What my adventure in time management DID do was help me prioritize my non-writing time in the mornings. I'm no longer losing writing days because I'm dealing with the Internet. My email is under control, Facebook is limited to marketing, a once or twice a day gander at status updates and a firm hand on the "Ignore All" button when it comes to invitations, drink requests, fairies and the like. It's liberating, I'll tell you that. I feel much more settled with my writing. My To Do list is consistently getting dealt with and I don't feel that clawing sense of guilt when I'm not writing. I've even gotten my reading back on track (which is probably a major reason my writing is going better.)

One of the things I heartily believe in is rewarding yourself when you accomplish your goals – major and minor. My latest little reward (for a three day turnaround on a full edit of Edge of Black, natch) was a beautiful, shiny rollerball pen to take on tour with me. I love fancy pens, and I have a gorgeous Mont Blanc that I adore. But I'm scared to death to take it on the road with me for fear of losing it. Which is kind of silly, because I never lose anything. I'm so good about that. I'm still wearing a ring I bought in Hawaii when I was 15. I've only lost one earring, (that was a function of the idiot I loaned it to in a parking lot to pierce his ear dropping it in the gravel. It ws my favorite diamond stud, too. Who's the idiot?) I have a twenty-year-old watch, a twenty-year-old Mont Blanc, and a seventeen-year-old truck. Oh, and a fourteen-year-old marraige, so I haven't lost him either ; )

So I tapped my Levenger coupons and ended up with a hot pink True Writer for $29.99. 

Pink Pen

I never in a million years expected to like a pink pen. It's just so not me. But the price was right, and I felt like if I ended up not liking it, I wouldn't have lost too much. When it arrived, I was shocked. It's beautiful. Darker than it looks in the picture, just the right weight for my hand. I also bought the rollerball refills with gave me some felt tips to put in it which work better than Sharpies on the signing pages because they don't bleed through. HEAVEN! I loved it so much, I decided to get another. One for home, to attach to my Circa and Moleskine, the other to travel with me. And if I lost it, I'd have a back up. But losing it wasn't going to happen – my goodness, I have a track record with objects. I have rollerballs from Staples that have traveled all over the world, literally, and made it home safe. An expensive pen that I'm really paying attention to is safe as kittens.

So the first pink pen went with me to Florida and Illinois, happily tucked into my bags. My pen loved me. I could tell. She was always ready to be opened, begging to come out of my bags to be shown off, the ink rolling smoothly out onto the page, the screw cap never getting dislodged. People commented on my pretty pink pen, teased me for being finicky and using it instead of pens provided for my signings, then oohing when they received the signed copy with the flourished signature.
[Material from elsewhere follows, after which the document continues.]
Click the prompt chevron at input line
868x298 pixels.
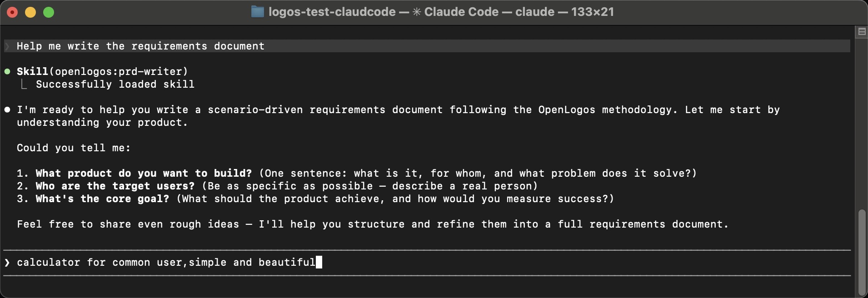click(x=7, y=263)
My pen and I were one.

Until the bitch absconded in Chicago, running away from home with a glee I can say still smarts. 
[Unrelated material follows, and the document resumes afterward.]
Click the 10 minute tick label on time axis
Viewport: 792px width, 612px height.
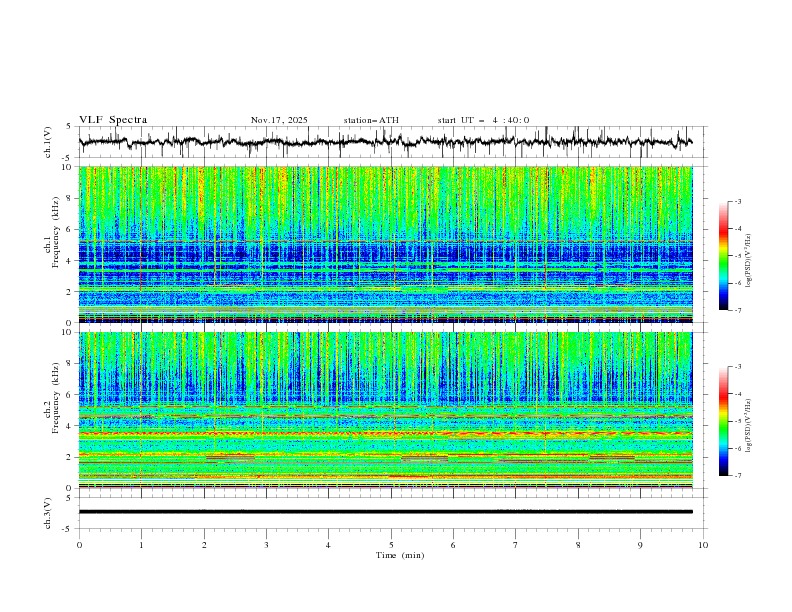703,545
I've searched high and low, retraced my steps, talked to every restaurant and hotel and bar manager where I sat on Saturday night, but she is well and truly gone. I ordered her replacement, which arrived today. From now on, she'll travel in her box instead of in my bag.

Don't think I'm crazy, but all of my inanimate objects are male. My car, my iPhone, my laptop. They're usually termed "Baby," and I identify them with a male entity. Wiccans and Pagans worship the God and the Goddess, so I guess my stuff is all associated with the God. But my pen was a girl, a Goddess, all the way. Figures it was a woman who'd have her own mind and refuse to be controlled.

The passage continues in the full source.